Undang-Undang No. 22 Tahun 2009 tentang Lalu Lintas Angkutan Jalan


(LLAJ) Pasal 114 menyatakan bahwa : Pada pelintasan sebidang antara jalur KA dan
jalan, pengemudi kendaraan wajib berhenti ketika sinyal sudah berbunyi dan palang
pintu KA sudah mulai ditutup, serta wajib mendahulukan kereta api.

 Aturan di atas senada dengan UU No 23 Tahun 2007 tentang Perkeretaapian


dimana berbunyi: Pasal 90 poin d) menyatakan bahwa : Penyelenggara
Prasarana Perkeretaapian berhak dan berwenang mendahulukan perjalanan
kereta api di perpotongan sebidang dengan jalan.
 Pasal 124 menyatakan bahwa : Pada perpotongan sebidang antara jalur kereta
api dan jalan, pemakai jalan wajib mendahulukan perjalanan kereta api.

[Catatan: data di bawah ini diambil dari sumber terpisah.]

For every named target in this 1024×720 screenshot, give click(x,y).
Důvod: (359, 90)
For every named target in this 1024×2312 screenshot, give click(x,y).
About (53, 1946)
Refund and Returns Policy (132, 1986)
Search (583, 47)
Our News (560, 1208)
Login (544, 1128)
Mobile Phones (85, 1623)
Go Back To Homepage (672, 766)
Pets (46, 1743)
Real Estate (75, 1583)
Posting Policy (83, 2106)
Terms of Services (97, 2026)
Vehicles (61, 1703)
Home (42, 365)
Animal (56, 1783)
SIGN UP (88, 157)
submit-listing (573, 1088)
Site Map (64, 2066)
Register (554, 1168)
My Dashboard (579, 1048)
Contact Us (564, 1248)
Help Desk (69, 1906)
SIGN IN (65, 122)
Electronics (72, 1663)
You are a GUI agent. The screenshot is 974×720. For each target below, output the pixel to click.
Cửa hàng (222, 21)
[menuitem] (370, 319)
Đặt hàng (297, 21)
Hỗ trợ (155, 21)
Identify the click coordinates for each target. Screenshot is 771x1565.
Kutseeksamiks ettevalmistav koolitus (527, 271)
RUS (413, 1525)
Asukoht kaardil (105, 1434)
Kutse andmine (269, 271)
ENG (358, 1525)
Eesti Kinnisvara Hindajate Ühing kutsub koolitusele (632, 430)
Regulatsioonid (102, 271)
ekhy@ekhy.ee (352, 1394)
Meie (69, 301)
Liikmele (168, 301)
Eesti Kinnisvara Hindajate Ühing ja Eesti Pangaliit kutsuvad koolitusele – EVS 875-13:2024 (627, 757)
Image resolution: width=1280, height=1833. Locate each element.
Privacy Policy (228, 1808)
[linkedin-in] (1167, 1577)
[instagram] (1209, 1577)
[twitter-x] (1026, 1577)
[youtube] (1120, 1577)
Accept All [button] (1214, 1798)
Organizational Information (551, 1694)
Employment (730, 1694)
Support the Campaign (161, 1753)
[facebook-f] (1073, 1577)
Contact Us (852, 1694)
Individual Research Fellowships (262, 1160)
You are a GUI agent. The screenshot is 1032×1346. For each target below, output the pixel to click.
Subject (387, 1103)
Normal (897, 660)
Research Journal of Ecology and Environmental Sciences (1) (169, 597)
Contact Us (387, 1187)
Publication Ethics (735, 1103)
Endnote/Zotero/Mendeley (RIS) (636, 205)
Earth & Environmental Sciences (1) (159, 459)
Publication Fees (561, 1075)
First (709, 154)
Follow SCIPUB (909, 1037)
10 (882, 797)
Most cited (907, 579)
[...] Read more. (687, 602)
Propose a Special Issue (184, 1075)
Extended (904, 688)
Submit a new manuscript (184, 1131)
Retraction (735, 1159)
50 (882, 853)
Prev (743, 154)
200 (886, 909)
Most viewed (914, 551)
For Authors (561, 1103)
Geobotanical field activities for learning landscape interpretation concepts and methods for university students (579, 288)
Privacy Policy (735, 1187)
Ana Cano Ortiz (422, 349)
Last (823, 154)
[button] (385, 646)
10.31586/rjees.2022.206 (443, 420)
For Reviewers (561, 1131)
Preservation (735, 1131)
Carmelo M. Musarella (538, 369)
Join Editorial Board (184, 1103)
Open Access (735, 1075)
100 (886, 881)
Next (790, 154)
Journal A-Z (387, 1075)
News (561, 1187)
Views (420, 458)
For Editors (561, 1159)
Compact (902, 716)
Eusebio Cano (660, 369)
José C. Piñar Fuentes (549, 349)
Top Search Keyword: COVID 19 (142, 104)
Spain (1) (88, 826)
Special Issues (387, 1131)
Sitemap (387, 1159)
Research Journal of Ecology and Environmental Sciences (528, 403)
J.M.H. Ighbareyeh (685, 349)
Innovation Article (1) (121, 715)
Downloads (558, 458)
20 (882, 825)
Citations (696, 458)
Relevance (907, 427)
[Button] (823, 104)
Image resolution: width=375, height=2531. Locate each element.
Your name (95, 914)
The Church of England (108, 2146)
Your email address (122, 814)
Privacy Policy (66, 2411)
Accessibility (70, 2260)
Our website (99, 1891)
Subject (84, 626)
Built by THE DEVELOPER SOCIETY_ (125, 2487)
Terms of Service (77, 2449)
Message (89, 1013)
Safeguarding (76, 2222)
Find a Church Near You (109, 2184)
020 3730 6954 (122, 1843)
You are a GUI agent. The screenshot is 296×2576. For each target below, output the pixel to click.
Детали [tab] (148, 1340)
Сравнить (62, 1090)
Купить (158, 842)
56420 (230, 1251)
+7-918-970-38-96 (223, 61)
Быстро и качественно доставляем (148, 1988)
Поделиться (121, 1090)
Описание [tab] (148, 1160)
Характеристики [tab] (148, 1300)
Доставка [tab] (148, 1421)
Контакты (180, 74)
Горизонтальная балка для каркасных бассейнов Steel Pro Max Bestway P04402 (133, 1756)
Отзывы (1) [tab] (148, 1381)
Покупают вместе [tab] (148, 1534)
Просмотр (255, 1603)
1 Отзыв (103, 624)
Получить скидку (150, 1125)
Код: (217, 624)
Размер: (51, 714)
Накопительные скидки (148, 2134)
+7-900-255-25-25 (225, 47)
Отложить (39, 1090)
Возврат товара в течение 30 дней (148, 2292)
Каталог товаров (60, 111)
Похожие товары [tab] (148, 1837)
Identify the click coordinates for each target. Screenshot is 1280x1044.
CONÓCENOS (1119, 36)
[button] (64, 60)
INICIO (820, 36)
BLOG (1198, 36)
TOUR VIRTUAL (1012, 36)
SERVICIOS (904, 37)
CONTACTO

Dua aturan di atas menyebutkan bahwa perjalanan kereta api mendapatkan


prioritas di jalur yang bersinggungan dengan jalan raya. Berdasarkan aturan di atas
pula, sudah jelas disebutkan jika tidak ada kesalahan yang dapat dituduhkan kepada
kereta api. Dan Menurut Pasal 192 dan 197 UU Perkeretaapian Nomor 23 Tahun
2007 pula, kecelakaan yang terjadi di pelintasan kereta bukan menjerat penjaga
pelintasan atau masinis dengan Pasal 359 ataupun Pasal 360 Ayat 1 KUHP tentang
kelalaian yang menyebabkan kematian.